I have writen a program that can be summarized as follows:
def loadHugeData():
#load it
return data
def processHugeData(data, res_queue):
for item in data:
#process it
res_queue.put(result)
res_queue.put("END")
def writeOutput(outFile, res_queue):
with open(outFile, 'w') as f
res=res_queue.get()
while res!='END':
f.write(res)
res=res_queue.get()
res_queue = multiprocessing.Queue()
if __name__ == '__main__':
data=loadHugeData()
p = multiprocessing.Process(target=writeOutput, args=(outFile, res_queue))
p.start()
processHugeData(data, res_queue)
p.join()
The real code (especially writeOutput()
) is a lot more complicated. writeOutput()
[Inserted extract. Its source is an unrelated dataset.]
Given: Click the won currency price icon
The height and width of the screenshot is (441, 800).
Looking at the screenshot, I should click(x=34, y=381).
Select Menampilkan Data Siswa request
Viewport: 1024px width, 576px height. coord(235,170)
only uses these values that it takes as its arguments (meaning it does not reference data
)
Basically it loads a huge dataset into memory and processes it. Writing of the output is delegated to a sub-process (it writes into multiple files actually and this takes a lot of time). So each time one data item gets processed it is sent to the sub-process trough res_queue which in turn writes the result into files as needed.
The sub-process does not need to access, read or modify the data loaded by loadHugeData()
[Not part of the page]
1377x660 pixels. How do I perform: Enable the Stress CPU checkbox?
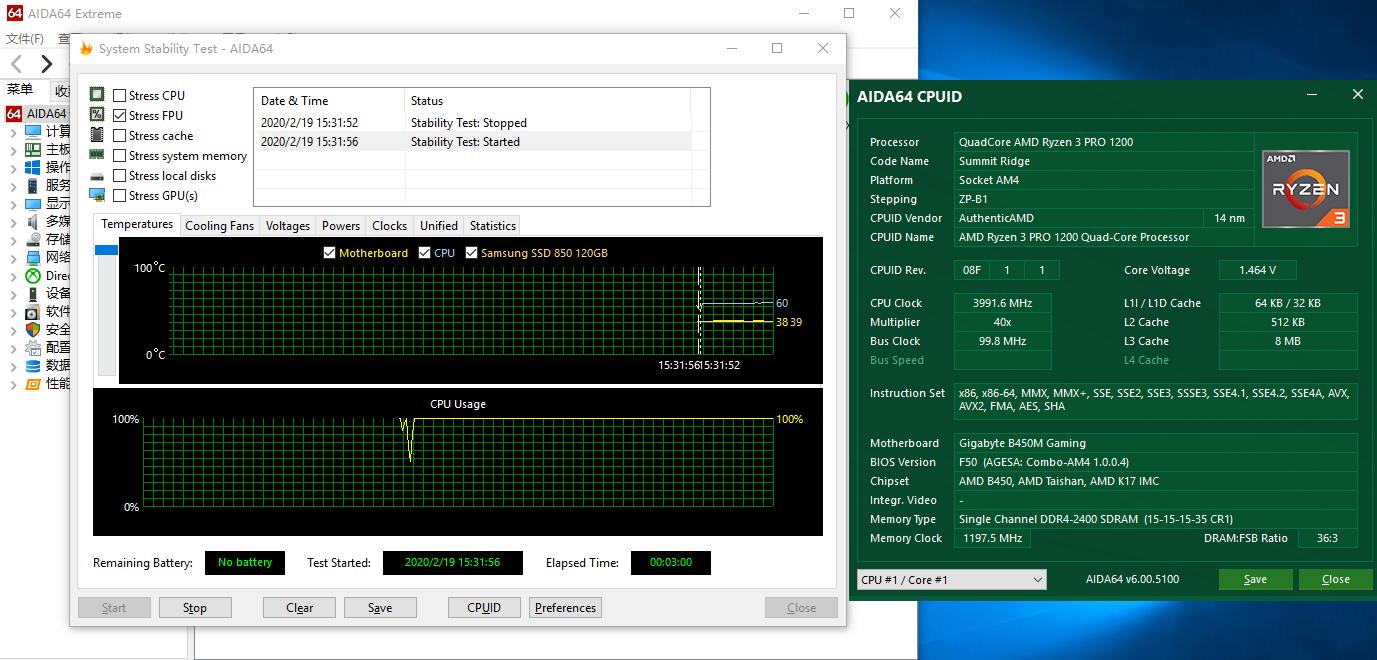pos(120,96)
in any way. The sub-process only needs to use what the main process sends it trough res_queue
. And this leads me to my problem and question.
It seems to me that the sub-process gets it's on copy of the huge dataset (when checking memory usage with top
). Is this true? And if so then how can i avoid id (using double memory essentially)?
I am using Python 2.6 and program is running on linux.